Thursday, March 10, 2011

The science of poetry

In San Diego, California, on the southwest corner of K Street and 6th avenue, you may find a young and dirty homeless man loosely playing the harmonica. He is not playing it to entertain the occasional pedestrian, but with an attitude that indicates his objective is to force time to pass faster. To him, the relativity of time has another meaning. It is as if he has decided that the hand he was dealt with isn't worth playing.


I looked at him with curiosity. His able arms and legs contrasted sharply with those of other fat and/or handicapped homeless persons lying on the sidewalk nearby. Nothing physical seemed to prevent him from getting a job to pay for a place to stay. Apparently, this is his lifestyle of choice. It is easy to pass on judgement in circumstances like this. I sat next to him and asked him for his name. Will - he said. I offered him some of my water, which made him slightly friendlier. I asked him what he did for a living. You would be surprised how much perfectly good food people throw into the garbage around here - he responded. His eloquence impressed me. I told him so, and he smirked. I am a writer - he said - a poet in fact. My poems gave me life, and it is poetry that ruined me in the eyes of society.


Well, it didn't exactly ruin me - he continued, looking a little less uncomfortable. - It opened the doors that separate what is known from what is unknown. It provided for the perspective necessary to look at life and at the world from another angle, one in which the insignificance of material possessions is blindingly evident. In fact, the things I used to own ended up owning me. They were feeding on my soul, slowing me down. All I own now is what I am wearing, and my poems. Everything else that is important for life (the sun, the air, rain...) is free. I am my own soulmate, my own beginning and end. Family does not interest me, as to me that represents fear of being alone. We are all alone, there is no point in being alive but life is an objective in itself -.

I asked him about the moment when he realized all this. I asked him how he managed to shake modern society off his back.

Walking home late from the office, I came to the realization that I was miserable. All I wanted to do was write poetry. During meetings, I entertained myself imagining fabulous new worlds, roses whose color has not yet been discovered, love so deep and passionate it didn't survive past the first week... And I started writing, and writing. On any surface, at any time. I stopped going to the office and answering the phone. I wrote on every blank page in my apartment. When I ran out of blank pages, I simply kept going on the walls, on the leaves of my plants, on my furniture... It was incredible!
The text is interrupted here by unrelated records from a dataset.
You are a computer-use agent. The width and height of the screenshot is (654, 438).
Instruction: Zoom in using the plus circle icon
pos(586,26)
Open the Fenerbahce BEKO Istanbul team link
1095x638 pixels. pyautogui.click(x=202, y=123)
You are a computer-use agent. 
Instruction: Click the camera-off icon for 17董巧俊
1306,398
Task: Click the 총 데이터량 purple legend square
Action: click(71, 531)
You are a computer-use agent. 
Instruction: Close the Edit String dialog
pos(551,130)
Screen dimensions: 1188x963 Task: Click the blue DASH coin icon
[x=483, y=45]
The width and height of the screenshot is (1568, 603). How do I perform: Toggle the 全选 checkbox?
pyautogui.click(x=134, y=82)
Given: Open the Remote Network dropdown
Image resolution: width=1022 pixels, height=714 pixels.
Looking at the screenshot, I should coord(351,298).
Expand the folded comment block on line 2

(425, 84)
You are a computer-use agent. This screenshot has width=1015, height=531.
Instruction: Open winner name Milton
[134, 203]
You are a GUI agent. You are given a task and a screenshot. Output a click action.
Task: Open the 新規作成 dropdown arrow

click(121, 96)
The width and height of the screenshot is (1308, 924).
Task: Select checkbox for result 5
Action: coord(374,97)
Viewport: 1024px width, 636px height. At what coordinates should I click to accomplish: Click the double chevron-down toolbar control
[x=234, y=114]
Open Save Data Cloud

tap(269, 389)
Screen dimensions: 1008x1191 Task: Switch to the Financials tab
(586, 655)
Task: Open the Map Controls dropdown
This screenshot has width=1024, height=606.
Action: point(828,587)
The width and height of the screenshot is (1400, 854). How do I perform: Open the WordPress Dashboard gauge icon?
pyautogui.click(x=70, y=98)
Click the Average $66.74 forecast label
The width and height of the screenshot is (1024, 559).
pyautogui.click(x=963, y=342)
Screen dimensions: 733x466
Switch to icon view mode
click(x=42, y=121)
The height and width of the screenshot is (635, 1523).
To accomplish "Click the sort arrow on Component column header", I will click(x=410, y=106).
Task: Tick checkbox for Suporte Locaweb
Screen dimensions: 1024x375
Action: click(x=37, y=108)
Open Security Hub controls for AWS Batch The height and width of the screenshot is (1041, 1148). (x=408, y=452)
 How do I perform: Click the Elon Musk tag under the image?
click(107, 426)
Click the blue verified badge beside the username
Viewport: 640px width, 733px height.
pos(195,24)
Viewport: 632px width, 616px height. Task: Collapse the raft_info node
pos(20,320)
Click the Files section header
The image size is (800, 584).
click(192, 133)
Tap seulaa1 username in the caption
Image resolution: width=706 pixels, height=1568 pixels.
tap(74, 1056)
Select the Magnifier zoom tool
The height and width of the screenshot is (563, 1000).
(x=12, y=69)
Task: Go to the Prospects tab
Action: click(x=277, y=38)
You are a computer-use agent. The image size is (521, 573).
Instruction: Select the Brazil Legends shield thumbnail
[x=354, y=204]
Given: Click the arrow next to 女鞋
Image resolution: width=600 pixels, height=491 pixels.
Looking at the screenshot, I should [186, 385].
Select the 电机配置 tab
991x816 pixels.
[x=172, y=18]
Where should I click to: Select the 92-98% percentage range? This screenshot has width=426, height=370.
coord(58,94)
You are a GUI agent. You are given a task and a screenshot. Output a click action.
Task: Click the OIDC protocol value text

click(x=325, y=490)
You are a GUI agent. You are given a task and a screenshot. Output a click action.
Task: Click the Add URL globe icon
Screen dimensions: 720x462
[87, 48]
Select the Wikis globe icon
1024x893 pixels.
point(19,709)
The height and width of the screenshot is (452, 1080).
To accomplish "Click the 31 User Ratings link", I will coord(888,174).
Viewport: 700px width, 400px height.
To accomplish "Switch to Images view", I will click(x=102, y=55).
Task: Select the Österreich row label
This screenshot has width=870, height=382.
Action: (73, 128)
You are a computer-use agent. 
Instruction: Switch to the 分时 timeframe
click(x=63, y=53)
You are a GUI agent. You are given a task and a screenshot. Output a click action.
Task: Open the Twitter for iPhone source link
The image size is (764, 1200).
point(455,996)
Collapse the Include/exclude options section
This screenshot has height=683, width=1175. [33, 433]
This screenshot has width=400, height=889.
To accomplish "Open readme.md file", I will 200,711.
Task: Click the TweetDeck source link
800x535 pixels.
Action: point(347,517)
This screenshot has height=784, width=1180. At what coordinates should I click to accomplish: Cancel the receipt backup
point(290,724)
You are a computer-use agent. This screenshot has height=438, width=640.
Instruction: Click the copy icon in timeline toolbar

A new sense of freedom was running through my veins. I was hooked.


I probably got laid off, who knows? The phone went permanently silent a few months after I decided to stop paying my bills. My landlord came to the apartment to personally confirm I hadn't died. He found a hairy long-nailed hermit too busy looking for empty surfaces to be bothered by his arrival, or to react to his demands for rent money. The devil gave me the gift of joy through writing, at the price of my capitalist soul. It was quite a bargain.

I wrote odes, can zones, ballads... Left haiku poems where people could find them, sent a sonnet to every woman I knew. I couldn't stop. It became an obsession.

I asked him about his family and friends. He had none anymore. Everybody abandoned him to his newfound life.


This gift - he continued - has been a blessing and a curse. I have sent letters to my mother, but she is incapable of deciphering the meaning of my sestinas. I have been cornered; ostracized from the world.

My half-finished bottle of water stayed with him. I left, depressed and confused. How can poetry, the main distinction between human and machine, end up turning us into the latter? Did I just have a conversation with myself, instead of a random homeless poet?

Today is March 10th, the last day to pay the rent without incurring late fees. Upon dropping it in the mail this morning, I realized that I was saved. Poets don´t write checks.